Japan argues the Treaty on Basic Relations, which reset ties following its colonial rule of the peninsula, already settled the issue, and refused to recognize the court decision that held Japanese firms liable for damages. Without apologizing for using forced labor, Japan instead reaffirmed the 1998 Seoul-Tokyo declaration, which discusses Japan’s “genuine reflection on its wartime past and sincere apology for it.”

“We have to move beyond conflict and antagonism so that we bring about opportunities for the future,” Yoon was quoted as saying by the Asahi Shimbun, Mainichi Shimbun and Nihon Keizai Shimbun. Yoon is believed to have referred to a joint scholarship fund that Korea is floating to draw participation from the Japanese companies that are refusing to compensate the Korean victims.

Pursuing common interests like curbing North Korea’s nuclear ambitions, and bolstering an economic partnership over chips, are more important than ever for both South Korea and Japan, according to Yoon. The conservative leader took office in May last year, vowing closer ties with not only Japan but the US, Seoul’s biggest ally.

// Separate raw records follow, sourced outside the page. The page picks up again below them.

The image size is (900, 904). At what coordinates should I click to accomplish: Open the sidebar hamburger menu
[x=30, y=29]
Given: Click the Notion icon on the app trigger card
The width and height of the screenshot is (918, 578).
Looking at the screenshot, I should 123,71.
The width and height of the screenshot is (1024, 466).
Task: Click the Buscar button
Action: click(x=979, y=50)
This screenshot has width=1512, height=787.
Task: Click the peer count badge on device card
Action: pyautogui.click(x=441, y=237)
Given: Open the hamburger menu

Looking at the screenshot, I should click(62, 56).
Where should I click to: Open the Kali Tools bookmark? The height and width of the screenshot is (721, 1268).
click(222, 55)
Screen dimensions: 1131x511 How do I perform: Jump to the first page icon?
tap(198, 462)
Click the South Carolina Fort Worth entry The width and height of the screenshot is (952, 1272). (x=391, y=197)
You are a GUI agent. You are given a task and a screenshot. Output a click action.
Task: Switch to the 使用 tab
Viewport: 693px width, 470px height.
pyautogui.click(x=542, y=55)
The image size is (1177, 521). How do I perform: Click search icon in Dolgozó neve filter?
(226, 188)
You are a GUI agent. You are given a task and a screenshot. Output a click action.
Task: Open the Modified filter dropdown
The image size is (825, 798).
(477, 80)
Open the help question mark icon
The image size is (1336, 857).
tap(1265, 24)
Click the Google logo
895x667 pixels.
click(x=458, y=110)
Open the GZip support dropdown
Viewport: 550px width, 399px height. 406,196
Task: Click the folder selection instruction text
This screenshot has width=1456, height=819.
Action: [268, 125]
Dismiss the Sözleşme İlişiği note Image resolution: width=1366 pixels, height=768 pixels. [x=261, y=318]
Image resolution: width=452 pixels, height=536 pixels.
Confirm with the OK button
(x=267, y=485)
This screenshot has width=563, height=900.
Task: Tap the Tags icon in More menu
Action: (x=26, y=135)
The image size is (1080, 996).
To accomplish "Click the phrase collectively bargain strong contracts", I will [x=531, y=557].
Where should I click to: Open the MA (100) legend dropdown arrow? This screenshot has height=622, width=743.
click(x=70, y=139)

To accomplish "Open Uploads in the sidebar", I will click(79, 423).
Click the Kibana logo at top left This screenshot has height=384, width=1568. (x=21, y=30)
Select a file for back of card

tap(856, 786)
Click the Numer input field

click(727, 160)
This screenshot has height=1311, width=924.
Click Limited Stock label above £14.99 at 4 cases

At the first summit in 12 years, Yoon and his Japanese counterpart, Fumio Kishida, are expected to solidify that commitment to bolstering fresh ties for America’s two biggest Asian allies to deal better with unrelenting North Korea and emboldened China. Pyongyang is still carrying on with its missile launches, while Beijing openly takes aim at Washington, economically and politically.